Problem: Reproduce each entry exactly as written.

Given data:

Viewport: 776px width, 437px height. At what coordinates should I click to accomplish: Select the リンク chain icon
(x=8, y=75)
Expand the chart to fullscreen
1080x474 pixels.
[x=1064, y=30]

Completed exercise:
Viewport: 776px width, 437px height. At what coordinates should I click to accomplish: Select the リンク chain icon
(x=8, y=75)
Expand the chart to fullscreen
1080x474 pixels.
[x=1064, y=30]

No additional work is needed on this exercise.